• [SOURCE DOCUMENT]:

--------

September: The National Food and Safety Month

“Avoid a reaction by taking action”

To avoid any reaction, steps must first be taken as preventative measures. As it relates to ensuring food safety, steps should be taken from harvesting to storage, from storage to preparation and from preparation to service then consumption.

Reactions are classified as allergies in Food and Nutrition terms: Therefore, a Food allergy is an immune system reaction that occurs soon after eating a certain food. Even a tiny amount of the allergy-causing food can trigger signs and symptoms such as digestive problems, hives or swollen airways. In some people, a food allergy can cause severe symptoms or even a life-threatening reaction.

The only way to avoid an allergic reaction is to avoid the foods that cause you signs and symptoms. Such foods include: eggs, milk, soy, fish, tree nuts, peanuts, wheat, shell fish such as crab, lobster, shrimp etc.

Food allergies can be identified when a person usually develop a reaction within a few minutes to two hours after eating the offending food. Food allergies can occur even the first time you eat a food.  Additionally, a medically related test of your blood can be done to measure certain nutrients and substances within it to determine food allergies.


One of the most important ways you can keep persons with food allergies safe is by preventing cross contamination. Cross contamination occurs when one food comes in contact with another food and the proteins mix.

--------

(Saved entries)
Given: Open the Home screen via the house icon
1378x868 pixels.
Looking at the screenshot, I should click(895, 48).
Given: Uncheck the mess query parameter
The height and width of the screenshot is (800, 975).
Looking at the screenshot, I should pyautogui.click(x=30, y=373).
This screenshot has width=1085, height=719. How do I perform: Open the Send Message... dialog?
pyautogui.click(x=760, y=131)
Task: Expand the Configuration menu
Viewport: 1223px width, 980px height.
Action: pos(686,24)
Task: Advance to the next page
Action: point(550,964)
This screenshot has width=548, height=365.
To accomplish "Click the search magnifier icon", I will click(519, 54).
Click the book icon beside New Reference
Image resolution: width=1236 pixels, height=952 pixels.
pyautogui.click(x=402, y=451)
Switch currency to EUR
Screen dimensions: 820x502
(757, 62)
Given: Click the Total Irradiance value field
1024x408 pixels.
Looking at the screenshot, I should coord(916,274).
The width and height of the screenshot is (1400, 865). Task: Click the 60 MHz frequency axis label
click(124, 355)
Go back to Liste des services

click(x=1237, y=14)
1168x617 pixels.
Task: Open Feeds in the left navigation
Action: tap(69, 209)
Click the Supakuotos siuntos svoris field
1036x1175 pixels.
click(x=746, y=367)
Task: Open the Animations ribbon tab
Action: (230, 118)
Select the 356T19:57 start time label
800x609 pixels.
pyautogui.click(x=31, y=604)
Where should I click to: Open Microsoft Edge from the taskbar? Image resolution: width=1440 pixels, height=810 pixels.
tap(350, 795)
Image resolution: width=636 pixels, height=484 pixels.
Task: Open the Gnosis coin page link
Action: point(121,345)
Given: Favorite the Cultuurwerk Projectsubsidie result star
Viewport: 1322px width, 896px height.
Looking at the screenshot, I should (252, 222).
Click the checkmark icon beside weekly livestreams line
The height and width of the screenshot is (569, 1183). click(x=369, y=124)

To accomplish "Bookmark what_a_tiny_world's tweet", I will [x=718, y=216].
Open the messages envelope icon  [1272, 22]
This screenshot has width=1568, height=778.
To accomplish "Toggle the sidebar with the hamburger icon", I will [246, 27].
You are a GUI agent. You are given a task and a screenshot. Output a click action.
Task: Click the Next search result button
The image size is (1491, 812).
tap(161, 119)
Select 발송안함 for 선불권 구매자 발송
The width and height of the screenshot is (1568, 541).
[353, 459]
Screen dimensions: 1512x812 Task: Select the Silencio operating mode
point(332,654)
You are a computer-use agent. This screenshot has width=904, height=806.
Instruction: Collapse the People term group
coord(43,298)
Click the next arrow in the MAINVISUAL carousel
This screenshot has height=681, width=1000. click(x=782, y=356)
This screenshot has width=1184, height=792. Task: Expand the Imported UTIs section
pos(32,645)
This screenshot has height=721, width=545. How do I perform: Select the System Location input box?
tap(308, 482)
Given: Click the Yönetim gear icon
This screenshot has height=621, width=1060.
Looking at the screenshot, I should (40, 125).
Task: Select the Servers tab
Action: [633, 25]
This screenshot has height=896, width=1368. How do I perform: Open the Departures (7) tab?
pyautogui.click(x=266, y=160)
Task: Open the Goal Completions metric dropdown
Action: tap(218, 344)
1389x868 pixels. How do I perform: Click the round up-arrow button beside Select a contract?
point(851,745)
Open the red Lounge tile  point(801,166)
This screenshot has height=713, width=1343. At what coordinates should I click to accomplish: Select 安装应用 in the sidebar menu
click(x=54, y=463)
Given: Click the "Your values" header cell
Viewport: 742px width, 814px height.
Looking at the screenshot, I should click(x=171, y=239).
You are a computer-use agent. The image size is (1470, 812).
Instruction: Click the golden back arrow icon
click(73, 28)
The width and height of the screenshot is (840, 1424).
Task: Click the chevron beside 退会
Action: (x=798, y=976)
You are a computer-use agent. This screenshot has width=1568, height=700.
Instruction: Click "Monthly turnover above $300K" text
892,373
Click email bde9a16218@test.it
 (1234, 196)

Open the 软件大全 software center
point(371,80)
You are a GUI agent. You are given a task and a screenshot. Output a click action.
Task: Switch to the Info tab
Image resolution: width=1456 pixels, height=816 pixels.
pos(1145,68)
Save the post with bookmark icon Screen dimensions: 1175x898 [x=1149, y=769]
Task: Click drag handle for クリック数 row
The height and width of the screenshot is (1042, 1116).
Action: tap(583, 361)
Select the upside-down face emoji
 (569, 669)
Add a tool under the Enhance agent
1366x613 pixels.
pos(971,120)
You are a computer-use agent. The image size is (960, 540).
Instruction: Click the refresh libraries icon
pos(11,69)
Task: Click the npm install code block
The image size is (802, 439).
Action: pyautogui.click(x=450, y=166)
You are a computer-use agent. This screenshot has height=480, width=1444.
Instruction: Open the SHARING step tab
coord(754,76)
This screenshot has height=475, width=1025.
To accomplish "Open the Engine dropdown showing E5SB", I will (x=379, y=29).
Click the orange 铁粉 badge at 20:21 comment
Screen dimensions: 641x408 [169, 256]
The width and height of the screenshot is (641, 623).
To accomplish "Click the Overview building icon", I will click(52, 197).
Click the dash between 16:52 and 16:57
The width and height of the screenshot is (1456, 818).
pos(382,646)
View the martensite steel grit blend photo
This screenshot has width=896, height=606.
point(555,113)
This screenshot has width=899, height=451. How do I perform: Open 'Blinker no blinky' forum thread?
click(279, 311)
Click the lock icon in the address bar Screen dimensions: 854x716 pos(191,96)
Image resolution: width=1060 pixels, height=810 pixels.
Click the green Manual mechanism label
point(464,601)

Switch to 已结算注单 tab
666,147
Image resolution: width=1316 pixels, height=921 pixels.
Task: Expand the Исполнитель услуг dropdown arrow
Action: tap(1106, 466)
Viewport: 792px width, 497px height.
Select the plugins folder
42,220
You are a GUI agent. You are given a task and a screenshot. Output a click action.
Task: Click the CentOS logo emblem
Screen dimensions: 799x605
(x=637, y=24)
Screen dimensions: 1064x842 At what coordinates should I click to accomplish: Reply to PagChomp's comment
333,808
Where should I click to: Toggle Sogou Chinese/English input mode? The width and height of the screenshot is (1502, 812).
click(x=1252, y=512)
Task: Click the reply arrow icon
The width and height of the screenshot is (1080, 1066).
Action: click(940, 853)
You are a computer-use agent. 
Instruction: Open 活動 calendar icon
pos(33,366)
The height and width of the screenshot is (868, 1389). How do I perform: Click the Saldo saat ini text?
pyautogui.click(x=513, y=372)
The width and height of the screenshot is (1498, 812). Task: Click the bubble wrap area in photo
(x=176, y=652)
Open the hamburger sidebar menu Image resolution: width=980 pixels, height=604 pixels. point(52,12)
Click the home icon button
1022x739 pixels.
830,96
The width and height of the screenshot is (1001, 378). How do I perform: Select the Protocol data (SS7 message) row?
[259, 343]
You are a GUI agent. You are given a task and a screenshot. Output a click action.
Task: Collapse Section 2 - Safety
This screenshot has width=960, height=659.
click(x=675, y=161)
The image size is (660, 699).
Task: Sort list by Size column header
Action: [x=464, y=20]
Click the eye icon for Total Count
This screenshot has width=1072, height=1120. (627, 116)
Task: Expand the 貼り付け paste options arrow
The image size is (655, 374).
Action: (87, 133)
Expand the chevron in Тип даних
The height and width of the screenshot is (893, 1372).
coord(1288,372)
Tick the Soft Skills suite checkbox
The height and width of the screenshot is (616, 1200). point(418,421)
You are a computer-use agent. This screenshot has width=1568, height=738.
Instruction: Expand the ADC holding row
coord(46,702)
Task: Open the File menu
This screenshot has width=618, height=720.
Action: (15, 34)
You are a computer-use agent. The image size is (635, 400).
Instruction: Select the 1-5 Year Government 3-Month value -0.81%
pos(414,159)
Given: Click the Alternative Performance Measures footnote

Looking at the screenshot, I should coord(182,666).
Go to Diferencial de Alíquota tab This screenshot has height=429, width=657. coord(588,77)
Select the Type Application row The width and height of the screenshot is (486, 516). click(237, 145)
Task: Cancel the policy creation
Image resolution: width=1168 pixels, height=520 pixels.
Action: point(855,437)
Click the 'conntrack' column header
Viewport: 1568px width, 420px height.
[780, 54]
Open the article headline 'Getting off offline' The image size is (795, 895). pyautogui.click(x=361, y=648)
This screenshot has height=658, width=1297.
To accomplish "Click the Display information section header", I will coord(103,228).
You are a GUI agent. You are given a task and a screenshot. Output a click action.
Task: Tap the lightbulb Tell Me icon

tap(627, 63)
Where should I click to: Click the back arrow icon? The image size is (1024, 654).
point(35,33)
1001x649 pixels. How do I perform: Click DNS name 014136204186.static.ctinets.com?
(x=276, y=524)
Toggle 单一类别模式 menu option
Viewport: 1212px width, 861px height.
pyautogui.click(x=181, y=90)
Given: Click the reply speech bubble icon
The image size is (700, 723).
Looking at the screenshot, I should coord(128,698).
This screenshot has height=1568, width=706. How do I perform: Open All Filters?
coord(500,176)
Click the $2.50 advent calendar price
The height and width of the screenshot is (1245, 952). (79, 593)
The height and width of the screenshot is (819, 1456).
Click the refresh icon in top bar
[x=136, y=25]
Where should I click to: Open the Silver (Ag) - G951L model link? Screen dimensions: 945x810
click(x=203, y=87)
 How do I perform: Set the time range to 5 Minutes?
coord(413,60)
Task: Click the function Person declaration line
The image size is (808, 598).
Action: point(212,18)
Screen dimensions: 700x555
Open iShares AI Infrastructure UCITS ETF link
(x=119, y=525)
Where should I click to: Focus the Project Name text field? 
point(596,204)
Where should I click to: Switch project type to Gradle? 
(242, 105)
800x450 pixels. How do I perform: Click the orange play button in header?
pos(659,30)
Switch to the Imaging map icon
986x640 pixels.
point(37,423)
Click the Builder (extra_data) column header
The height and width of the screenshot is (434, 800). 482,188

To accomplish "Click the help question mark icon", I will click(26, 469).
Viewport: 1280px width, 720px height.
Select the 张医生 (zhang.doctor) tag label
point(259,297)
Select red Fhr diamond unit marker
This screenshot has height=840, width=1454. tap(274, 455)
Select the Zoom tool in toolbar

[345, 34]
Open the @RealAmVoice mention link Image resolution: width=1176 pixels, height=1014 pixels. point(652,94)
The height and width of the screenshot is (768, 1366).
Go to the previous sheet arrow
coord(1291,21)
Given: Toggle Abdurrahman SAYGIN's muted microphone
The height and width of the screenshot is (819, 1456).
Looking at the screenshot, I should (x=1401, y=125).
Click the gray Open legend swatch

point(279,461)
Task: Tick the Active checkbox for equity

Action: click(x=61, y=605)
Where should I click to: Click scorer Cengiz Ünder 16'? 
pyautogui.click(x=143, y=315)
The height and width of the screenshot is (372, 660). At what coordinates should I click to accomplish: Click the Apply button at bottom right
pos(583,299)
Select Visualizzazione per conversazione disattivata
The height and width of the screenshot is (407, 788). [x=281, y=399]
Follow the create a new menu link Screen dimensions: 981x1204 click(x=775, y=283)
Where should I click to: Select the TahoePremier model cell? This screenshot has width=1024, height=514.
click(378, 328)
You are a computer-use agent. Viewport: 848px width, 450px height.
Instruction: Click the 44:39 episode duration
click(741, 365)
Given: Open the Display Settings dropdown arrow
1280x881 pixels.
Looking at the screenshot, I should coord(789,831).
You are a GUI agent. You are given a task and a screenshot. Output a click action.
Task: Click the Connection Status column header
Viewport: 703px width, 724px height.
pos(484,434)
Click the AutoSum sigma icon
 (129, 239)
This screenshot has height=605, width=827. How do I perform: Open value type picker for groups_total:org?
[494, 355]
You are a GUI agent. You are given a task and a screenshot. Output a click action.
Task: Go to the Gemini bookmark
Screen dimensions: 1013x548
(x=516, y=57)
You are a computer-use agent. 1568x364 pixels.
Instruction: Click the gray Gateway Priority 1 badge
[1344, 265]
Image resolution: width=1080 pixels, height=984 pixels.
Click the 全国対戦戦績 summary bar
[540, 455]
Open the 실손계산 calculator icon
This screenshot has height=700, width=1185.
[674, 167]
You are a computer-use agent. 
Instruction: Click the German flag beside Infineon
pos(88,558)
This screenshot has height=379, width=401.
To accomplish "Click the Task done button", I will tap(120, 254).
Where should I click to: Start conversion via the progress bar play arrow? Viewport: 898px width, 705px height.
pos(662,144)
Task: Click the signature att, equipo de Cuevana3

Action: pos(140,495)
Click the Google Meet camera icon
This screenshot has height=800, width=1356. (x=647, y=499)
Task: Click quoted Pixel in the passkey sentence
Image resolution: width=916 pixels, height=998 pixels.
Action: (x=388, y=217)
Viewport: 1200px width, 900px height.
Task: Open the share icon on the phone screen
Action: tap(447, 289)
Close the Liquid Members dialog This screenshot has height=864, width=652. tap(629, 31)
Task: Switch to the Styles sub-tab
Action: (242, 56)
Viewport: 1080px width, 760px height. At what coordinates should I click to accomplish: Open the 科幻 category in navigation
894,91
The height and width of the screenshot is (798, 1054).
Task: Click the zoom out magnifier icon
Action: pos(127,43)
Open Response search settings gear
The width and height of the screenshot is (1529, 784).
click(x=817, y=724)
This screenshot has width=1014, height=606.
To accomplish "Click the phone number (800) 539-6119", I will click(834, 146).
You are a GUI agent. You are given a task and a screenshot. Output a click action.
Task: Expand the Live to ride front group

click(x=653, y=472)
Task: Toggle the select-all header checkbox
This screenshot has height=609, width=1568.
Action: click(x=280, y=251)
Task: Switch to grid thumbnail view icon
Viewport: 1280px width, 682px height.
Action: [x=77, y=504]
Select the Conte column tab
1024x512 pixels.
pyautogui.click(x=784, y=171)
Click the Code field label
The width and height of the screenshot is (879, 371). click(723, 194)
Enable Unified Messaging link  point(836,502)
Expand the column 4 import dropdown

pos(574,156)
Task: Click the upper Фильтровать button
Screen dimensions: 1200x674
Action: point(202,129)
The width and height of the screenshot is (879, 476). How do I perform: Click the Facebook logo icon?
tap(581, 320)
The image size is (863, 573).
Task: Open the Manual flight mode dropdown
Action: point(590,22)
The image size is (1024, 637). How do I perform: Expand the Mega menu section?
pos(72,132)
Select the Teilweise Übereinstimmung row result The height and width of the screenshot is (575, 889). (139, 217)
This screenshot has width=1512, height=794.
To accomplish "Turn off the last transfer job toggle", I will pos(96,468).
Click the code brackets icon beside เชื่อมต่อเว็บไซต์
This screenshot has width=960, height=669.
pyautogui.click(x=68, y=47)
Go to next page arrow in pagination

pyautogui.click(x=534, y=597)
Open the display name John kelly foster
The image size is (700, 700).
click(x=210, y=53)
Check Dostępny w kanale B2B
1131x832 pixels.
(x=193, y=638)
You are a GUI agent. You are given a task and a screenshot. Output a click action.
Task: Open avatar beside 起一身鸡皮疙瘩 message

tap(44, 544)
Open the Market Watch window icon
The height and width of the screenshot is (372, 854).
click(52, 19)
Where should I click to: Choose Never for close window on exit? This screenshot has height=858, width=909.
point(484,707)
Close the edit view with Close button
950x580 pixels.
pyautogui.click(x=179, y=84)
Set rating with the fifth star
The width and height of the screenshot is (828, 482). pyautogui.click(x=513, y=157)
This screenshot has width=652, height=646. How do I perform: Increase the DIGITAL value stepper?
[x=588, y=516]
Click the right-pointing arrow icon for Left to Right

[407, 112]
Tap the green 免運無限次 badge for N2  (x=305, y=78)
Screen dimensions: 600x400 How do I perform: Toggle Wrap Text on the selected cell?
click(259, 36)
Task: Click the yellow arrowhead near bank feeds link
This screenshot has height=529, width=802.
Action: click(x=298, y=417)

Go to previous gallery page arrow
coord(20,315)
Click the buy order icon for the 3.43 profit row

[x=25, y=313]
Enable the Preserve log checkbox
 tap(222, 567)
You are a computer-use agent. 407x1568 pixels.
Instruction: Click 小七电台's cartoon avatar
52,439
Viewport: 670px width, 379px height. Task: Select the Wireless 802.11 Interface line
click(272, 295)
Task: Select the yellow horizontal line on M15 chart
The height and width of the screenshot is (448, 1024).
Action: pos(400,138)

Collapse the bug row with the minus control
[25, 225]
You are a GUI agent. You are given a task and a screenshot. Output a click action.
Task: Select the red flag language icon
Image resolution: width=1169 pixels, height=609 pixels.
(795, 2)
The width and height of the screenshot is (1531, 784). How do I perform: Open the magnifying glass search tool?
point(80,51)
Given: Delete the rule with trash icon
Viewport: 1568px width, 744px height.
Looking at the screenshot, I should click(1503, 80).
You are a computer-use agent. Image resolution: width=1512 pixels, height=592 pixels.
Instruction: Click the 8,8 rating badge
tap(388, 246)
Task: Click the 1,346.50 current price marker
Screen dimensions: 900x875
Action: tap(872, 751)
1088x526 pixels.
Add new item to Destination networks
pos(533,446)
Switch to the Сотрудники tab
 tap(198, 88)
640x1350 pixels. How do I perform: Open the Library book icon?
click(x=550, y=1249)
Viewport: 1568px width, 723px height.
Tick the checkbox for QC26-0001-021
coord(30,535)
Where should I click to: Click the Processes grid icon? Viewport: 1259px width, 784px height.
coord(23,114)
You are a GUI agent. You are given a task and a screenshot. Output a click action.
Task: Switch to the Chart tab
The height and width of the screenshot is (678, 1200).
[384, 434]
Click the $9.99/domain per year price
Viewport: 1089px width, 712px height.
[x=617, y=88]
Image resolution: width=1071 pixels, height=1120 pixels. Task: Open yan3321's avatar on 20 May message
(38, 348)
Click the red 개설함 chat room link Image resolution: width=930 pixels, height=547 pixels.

--------

• [WORK INSTRUCTIONS]:
**1)** Please reproduce the passage of the food safety article that starts at "Food allergies can be" and ends at "the proteins mix.".
**2)** Carry on the food safety article from its last sentence.
You won't need the entries for any of this.

• [ANSWERS GIVEN]:
**1)**
Food allergies can be identified when a person usually develop a reaction within a few minutes to two hours after eating the offending food. Food allergies can occur even the first time you eat a food.  Additionally, a medically related test of your blood can be done to measure certain nutrients and substances within it to determine food allergies.


One of the most important ways you can keep persons with food allergies safe is by preventing cross contamination. Cross contamination occurs when one food comes in contact with another food and the proteins mix.

**2)**
There are several ways to prevent cross contamination:

  1. When preparing foods, always use clean equipment that has been washed and rinsed
  2. Wash your hands carefully before preparing food and if wearing gloves change them before prepping foods.
  3. Use separate fryers for different foods when frying.
  4. If aware of any food allergies, ensure that foods are prepared in separate location or clean surfaces. Never ignore a food allergy request.
  5.  If you are a food service provider please ensure that you are trained to avoid food contamination.

The most common food allergy symptoms include: Tingling or itching in the mouth, hives, itching or eczema, swelling of the lips, face, tongue and throat, or other parts of the body, wheezing, nasal congestion or trouble breathing, abdominal pain, diarrhoea, nausea or vomiting, dizziness, lightheadedness or fainting.